[Exercise material — start]
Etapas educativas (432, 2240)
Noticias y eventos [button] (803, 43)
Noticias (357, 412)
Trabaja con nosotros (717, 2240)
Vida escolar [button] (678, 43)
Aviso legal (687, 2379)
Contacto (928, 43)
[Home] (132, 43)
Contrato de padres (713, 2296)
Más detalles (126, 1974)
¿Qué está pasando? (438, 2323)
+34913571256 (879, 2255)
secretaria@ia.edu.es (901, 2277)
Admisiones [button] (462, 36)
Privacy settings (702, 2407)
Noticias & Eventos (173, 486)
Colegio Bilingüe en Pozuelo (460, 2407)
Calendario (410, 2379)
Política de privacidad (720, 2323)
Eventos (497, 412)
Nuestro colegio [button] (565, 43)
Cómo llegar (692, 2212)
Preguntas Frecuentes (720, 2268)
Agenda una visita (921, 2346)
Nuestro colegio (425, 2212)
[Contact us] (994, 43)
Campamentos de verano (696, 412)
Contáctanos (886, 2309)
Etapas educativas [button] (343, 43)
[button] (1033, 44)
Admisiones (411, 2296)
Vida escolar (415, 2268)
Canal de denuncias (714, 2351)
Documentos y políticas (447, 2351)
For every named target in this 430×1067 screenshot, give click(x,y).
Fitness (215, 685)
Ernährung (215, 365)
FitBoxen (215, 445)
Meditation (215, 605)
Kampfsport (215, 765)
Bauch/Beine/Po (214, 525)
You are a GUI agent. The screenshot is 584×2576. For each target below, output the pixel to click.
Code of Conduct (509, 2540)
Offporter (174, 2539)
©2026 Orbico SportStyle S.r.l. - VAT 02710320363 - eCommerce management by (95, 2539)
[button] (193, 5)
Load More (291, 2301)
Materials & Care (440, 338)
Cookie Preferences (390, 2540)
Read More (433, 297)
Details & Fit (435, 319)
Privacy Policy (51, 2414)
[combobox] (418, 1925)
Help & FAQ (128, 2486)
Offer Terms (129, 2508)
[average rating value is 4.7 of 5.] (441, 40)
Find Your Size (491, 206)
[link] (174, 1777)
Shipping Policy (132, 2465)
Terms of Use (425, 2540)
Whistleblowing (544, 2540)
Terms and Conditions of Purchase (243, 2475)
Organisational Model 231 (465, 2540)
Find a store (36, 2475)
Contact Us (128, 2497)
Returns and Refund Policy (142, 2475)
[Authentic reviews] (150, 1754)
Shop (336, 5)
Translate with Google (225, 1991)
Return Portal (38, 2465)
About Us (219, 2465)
[Exercise material — finish]
Copy the records above faithfully. Begin at their first line, end at the line containing "For every named", and include nothing else.

Solved problem
Etapas educativas (432, 2240)
Noticias y eventos [button] (803, 43)
Noticias (357, 412)
Trabaja con nosotros (717, 2240)
Vida escolar [button] (678, 43)
Aviso legal (687, 2379)
Contacto (928, 43)
[Home] (132, 43)
Contrato de padres (713, 2296)
Más detalles (126, 1974)
¿Qué está pasando? (438, 2323)
+34913571256 (879, 2255)
secretaria@ia.edu.es (901, 2277)
Admisiones [button] (462, 36)
Privacy settings (702, 2407)
Noticias & Eventos (173, 486)
Colegio Bilingüe en Pozuelo (460, 2407)
Calendario (410, 2379)
Política de privacidad (720, 2323)
Eventos (497, 412)
Nuestro colegio [button] (565, 43)
Cómo llegar (692, 2212)
Preguntas Frecuentes (720, 2268)
Agenda una visita (921, 2346)
Nuestro colegio (425, 2212)
[Contact us] (994, 43)
Campamentos de verano (696, 412)
Contáctanos (886, 2309)
Etapas educativas [button] (343, 43)
[button] (1033, 44)
Admisiones (411, 2296)
Vida escolar (415, 2268)
Canal de denuncias (714, 2351)
Documentos y políticas (447, 2351)
For every named target in this 430×1067 screenshot, give click(x,y).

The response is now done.